Task list:
A. Transcribe the portion of the Swarms documentation starting at "pip install swarms" and ending at "running multimodal models.".
B. In the Swarms documentation, what command installs the library?

Text shown:
(begin)

`BaseMultiModalModel` Documentation

Swarms is a Python library that provides a framework for running multimodal AI models. It allows you to combine text and image inputs and generate coherent and context-aware responses. This library is designed to be extensible, allowing you to integrate various multimodal models.

1. Introduction

Swarms is designed to simplify the process of working with multimodal AI models. These models are capable of understanding and generating content based on both textual and image inputs. With this library, you can run such models and receive context-aware responses.

2. Installation

To install swarms, you can use pip:

pip install swarms

3. Getting Started

To get started with Swarms, you'll need to import the library and create an instance of the BaseMultiModalModel class. This class serves as the foundation for running multimodal models.

from swarms.models import BaseMultiModalModel

model = BaseMultiModalModel(
    model_name="your_model_name",
    temperature=0.5,
    max_tokens=500,
    max_workers=10,
    top_p=1,
    top_k=50,
    beautify=False,
    device="cuda",
    max_new_tokens=500,
    retries=3,
)

You can customize the initialization parameters based on your model's requirements.

(end)

Data block:
(begin)

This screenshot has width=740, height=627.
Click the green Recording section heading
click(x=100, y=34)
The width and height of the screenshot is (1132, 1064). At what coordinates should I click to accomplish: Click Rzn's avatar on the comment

(end)

Task-by-task outputs:
A.
pip install swarms

3. Getting Started

To get started with Swarms, you'll need to import the library and create an instance of the BaseMultiModalModel class. This class serves as the foundation for running multimodal models.

B. pip install swarms